Recovery hinges on immunization process
Pandemic-induced restrictions weighed on domestic demand in 2020, resulting in a 4.5% y/y contraction. Private consumption fell 5.6% y/y, shaving 4.1pp from the headline GDP, while the investment drop shaved another 3.7pp off the top. Hefty government support helped cushion the fall, as public spending rose 10.1% y/y. Both exports and imports fell close to 11% y/y, but their net contribution was positive, adding roughly 2.2pp to the growth.
We expect that the bounce-back in private consumption and intensified public and private investments will drive the recovery this year. Growth is expected to average around 4% in the next two years. The net external performance will likely turn negative, as exports remain highly dependent on German automotive manufacturing chains, while imports are set to rise, due to the projected recovery in domestic demand.

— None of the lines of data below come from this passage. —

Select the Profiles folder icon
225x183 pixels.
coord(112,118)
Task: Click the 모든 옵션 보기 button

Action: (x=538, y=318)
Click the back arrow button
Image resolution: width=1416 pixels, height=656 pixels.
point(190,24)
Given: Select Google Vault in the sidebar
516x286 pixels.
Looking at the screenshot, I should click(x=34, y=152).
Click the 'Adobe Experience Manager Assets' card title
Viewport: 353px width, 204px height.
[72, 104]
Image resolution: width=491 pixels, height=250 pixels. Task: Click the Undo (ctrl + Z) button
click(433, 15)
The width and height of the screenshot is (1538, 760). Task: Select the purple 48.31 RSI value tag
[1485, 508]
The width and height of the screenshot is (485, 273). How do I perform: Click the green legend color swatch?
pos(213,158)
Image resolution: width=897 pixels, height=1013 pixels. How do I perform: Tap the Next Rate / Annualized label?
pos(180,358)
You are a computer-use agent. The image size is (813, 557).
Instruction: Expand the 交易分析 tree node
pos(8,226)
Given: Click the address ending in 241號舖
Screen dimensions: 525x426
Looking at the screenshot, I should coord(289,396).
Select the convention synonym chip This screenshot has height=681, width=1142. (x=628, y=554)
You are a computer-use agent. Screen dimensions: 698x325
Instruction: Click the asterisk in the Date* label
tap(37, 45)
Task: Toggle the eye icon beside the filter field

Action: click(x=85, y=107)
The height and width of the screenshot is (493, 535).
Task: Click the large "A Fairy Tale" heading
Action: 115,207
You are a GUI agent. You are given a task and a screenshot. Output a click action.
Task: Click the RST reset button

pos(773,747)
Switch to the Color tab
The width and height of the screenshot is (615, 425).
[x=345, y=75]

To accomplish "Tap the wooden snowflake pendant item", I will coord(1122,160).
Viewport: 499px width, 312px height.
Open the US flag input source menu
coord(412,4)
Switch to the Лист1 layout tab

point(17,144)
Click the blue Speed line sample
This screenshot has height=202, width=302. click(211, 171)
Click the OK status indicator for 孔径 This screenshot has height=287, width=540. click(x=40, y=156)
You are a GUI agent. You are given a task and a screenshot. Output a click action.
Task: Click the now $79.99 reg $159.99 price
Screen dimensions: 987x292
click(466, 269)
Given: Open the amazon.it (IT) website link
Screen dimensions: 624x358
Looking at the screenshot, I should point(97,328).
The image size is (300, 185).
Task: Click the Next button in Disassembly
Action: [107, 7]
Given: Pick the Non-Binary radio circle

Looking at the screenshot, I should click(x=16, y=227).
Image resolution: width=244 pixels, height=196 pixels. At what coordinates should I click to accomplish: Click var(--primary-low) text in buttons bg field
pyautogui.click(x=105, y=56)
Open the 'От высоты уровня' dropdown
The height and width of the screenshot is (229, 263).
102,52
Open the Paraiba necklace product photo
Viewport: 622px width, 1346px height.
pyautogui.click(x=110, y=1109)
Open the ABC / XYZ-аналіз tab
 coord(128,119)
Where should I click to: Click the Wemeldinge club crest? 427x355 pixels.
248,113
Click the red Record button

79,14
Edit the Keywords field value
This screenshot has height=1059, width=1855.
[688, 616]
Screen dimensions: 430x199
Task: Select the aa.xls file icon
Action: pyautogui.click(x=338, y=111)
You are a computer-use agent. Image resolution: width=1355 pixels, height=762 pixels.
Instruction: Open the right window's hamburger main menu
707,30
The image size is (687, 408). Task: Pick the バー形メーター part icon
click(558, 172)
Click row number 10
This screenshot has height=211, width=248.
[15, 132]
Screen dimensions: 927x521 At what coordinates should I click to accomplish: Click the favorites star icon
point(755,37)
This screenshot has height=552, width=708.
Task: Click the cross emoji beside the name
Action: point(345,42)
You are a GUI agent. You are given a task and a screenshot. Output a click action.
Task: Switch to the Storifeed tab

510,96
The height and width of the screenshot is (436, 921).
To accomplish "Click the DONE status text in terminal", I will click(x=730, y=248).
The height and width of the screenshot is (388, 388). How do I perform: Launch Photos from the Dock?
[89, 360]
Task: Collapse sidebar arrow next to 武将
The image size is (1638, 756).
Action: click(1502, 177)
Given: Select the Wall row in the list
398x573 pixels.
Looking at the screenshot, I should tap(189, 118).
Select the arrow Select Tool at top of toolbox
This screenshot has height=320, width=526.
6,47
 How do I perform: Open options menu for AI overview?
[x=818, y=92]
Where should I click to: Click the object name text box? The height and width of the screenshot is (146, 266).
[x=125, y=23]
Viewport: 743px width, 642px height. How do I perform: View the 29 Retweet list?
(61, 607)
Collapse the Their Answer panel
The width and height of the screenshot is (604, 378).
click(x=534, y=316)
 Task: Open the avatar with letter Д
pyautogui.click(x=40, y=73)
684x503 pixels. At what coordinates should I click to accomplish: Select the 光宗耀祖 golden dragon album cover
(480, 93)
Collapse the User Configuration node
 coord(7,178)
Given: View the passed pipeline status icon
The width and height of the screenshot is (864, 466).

After averaging 1.2% y/y in 2020, CPI is showing a moderate upward trend, rising to 2.7% y/y in April. The rise stems from rising pressures in global commodity prices, notably oil and food prices, additionally pronounced given the low base. The temporary mismatch between global demand and supply will lead to some pass-through to inflation. We expect CPI to average 2.2% this year, before easing slightly to 2% y/y in 2022.
The CB has continued with its expansionary monetary policy, reducing the key rate by an additional 0.25pp to 1.25% at its March meeting. The cut enabled a further drop of interest rates to historical lows.
After winning another four-year term as the party leader of SDSM in March, PM Zoran Zaev now faces more challenging tasks – leading the economy out of the deepest contraction in modern history while finding a way to end the bilateral dispute with Bulgaria that is blocking the country’s EU accession talks.